Star-Bulletin Article

http://archives.starbulletin.com/1997/05/07/sports/

Hockey in Hawaii
is like icing on the cake

By Mary Sano
Special to the Star-Bulletin

WHILE some Oahu sports enthusiasts spend humid, Kona-wind evenings swatting at fluttering termites attracted to the glow of ESPN, there are some wise islanders cutting it up with hockey sticks and gliding across the frosty ice out at the Stadium Mall in Salt Lake.

The Ice Palace Hawaiian Adult Ice Hockey League has been providing a cool activity alternative to island residents since its inception about 12 years ago.

“It’s a for-fun league,” said Ken Perel, skate school director and the Ice Palace’s main coordinator for the hockey league. “There are great health benefits to hockey, you can play for a lifetime. We’ve got 18 to 65-year-olds playing with us. It’s a low-impact sport.”

Low-impact hockey? While most people picture hockey players with missing teeth and broken noses, Perel clarified his statement. “There’s no pounding on the knees, but a player still gets a good physical and cardio workout,” he said.

In addition, the league plays noncontact hockey, where no body checking is allowed.

John Beck, the league’s founder and one of the Ice Palace’s general managers explains. “Nonchecking means I can’t just come in and throw a shoulder into you to take you out, or swing the stick at you,” he said. “Guys can lose a spleen or an eye that way.

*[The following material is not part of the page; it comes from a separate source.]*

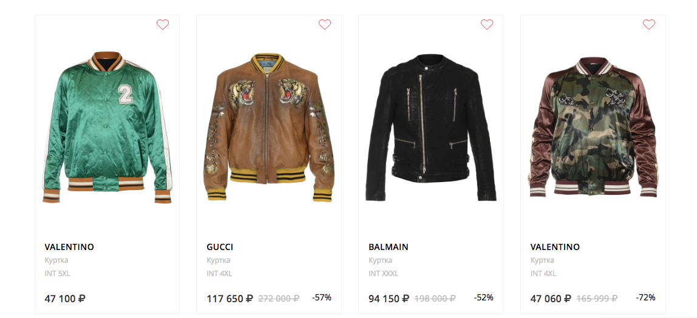Image resolution: width=697 pixels, height=318 pixels.
Task: Click the -57% discount badge
Action: pos(322,297)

There’s always contact in hockey, but you can’t just whack the other guy (in our leagues).”

Playing by these rules also makes the league more accessible to a wider range of people.

“I gotta work the next morning,” said Justin Lewis, a homegrown member of the team called Wings. Lewis, 25, started in-line skating when he was a student at McKinley High School. He said he and his brother, Mike, who plays for the same team, got interested in ice hockey after learning to play roller hockey. They saved up for their equipment (which can cost up to $1,000) and got into it.

Justin Lewis:
“At first, some of our friends
thought hockey is just a bunch of goons
getting busted up. Now a lot of them
think it’s pretty neat.”

“At first, some of our friends thought hockey is just a bunch of goons getting busted up,” he said. “Some of them don’t think it’s a skilled game, but it is. First you have to learn how to skate. Then you gotta have speed, balance, stick-handling skill. Not everyone can do it.”

Paul Rausch, is another Wings player who loves his hockey, but needs to be in shape for work at the University of Hawaii’s Korean Studies department. “There’s no other sport like it. It’s a good, fun game, but we try to discourage really rough play,” Rausch said. “We haven’t always had the best role models, though.”

“It’s an emotional, aggressive game. You skate hard for a full 60 minutes,” Perel said. “At the drop of a hat, tempers can flare and then you have eruptions of fighting. The idea is to limit that, and that’s why we play noncontact.”

To introduce potential players to the sport, the Ice Palace offers a 10-week “Learn to Play” program where people can start from square one –learning how to skate. Perel said by the end of the summer, participants ages 18 and over are eligible to play on one of the eight teams in either the “A” or “B” leagues.


By Kathryn Bender, Star-Bulletin
Dan Dzankovic of the Wings, left, and a player from the Lightning
mix it up in a hockey league at the Ice Palace.


Two seasons — from September through Christmas, and from January through Memorial Day — keep the players’ skills and skates sharpened. During the summer months there are pick-up games. Although the Ice Palace provides the rink, the referees and the puck, players must have their own protective equipment and sticks.

“USA Hockey, the governing body of all amateur hockey in the United States provides the standardized rule book, some insurance, referee training and guidance on how to structure the league,” Perel said. There is also a youth league for 5 to 17-year-olds.

Games generally are played after the general public skating sessions are over, later in the evening.

Interest in local hockey has grown since Beck began the league from scratch in 1984. “We have more people who want to play youth hockey than we can fit,” Beck said. “I think it’s because roller hockey’s popularity is snowballing like crazy.”

“We’ve been seeing a lot more local people coming out there,” Perel said. “A lot of younger boys are coming in to the youth league and then they’re moving onto the adult league.”

The Lewis brothers are good examples of local kids who kept with it and now are ambassadors of the sport to their friends and family. Justin Lewis said that after some of his friends have gone down to the Ice Palace to watch the games, they have changed their tune about goons-on-ice.

“Now a lot of them think it’s pretty neat,” he said. “Me and my brother are like ice hockey educators to our friends.”